● Tugas
Kembalikan tanpa perubahan bagian kutipan tentang naskah Codex Or. 3122 dari "Codex Or. 3122 atau Mal. 660 ini" sampai "terlihat sederet huruf-hurufnya.".

● Kutipan Terpilih
Untuk lebih menjelaskan bagaimana cara mendeskripsikan sebuah naskah ini saya mengambil contoh dari tulisan Titik Pujiastuti yang berjudul Naskah dan Studi Naskah, yang berada pada bab 2 tentang beberapa catatan pada codex or. 3122 atau Mal. 660.
Codex Or. 3122 atau Mal. 660 ini pada mulanya adalah koleksi naskah milik C. Poensen, kemudian pada tahun1890 diserahkan ke Universitas Bibliotheek Leiden (UBL), selain itu Codex Or. 3122 atau Mal. 660 merupakan kumpulan dari sejumlah naskah yang diberi judul naskah A, B, C, D, E, dan F. Kondisi naskahnya berbeda-beda, tapi saya hanya akan mengambil contoh pada Naskah A saja, yaitu:
Naskah A
·         Ukuran naskah: 17x10,5 cm
·         Kerangka baca: 10,5x10 cm. Jarak tulisan dengan margin atas kurang lebih 1 cm
·         Kuras: satu kuras, quaternio yang dijahit tengahnya dengan seutas benang warna putih. Kim pada halaman ketiga dan terakhir. Khususnya pada halaman ketiga tampak kertasnya seperti di robek karena pada sisa kertas yang tertinggal masih terlihat sederet huruf-hurufnya.

● Bagian Data
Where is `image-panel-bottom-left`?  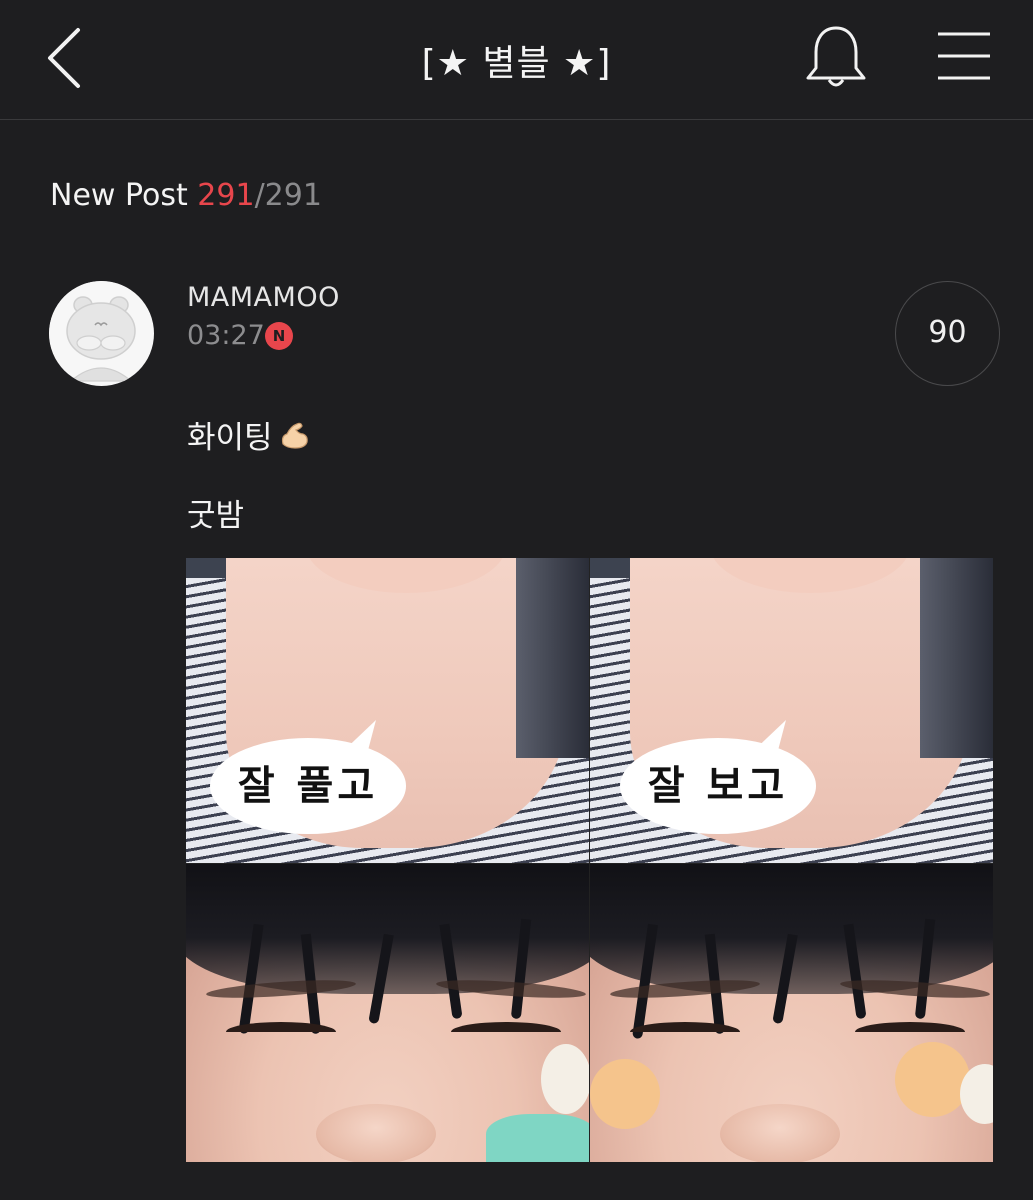
image-panel-bottom-left is located at coordinates (388, 1013).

● Jawaban Tugas
Codex Or. 3122 atau Mal. 660 ini pada mulanya adalah koleksi naskah milik C. Poensen, kemudian pada tahun1890 diserahkan ke Universitas Bibliotheek Leiden (UBL), selain itu Codex Or. 3122 atau Mal. 660 merupakan kumpulan dari sejumlah naskah yang diberi judul naskah A, B, C, D, E, dan F. Kondisi naskahnya berbeda-beda, tapi saya hanya akan mengambil contoh pada Naskah A saja, yaitu:
Naskah A
·         Ukuran naskah: 17x10,5 cm
·         Kerangka baca: 10,5x10 cm. Jarak tulisan dengan margin atas kurang lebih 1 cm
·         Kuras: satu kuras, quaternio yang dijahit tengahnya dengan seutas benang warna putih. Kim pada halaman ketiga dan terakhir. Khususnya pada halaman ketiga tampak kertasnya seperti di robek karena pada sisa kertas yang tertinggal masih terlihat sederet huruf-hurufnya.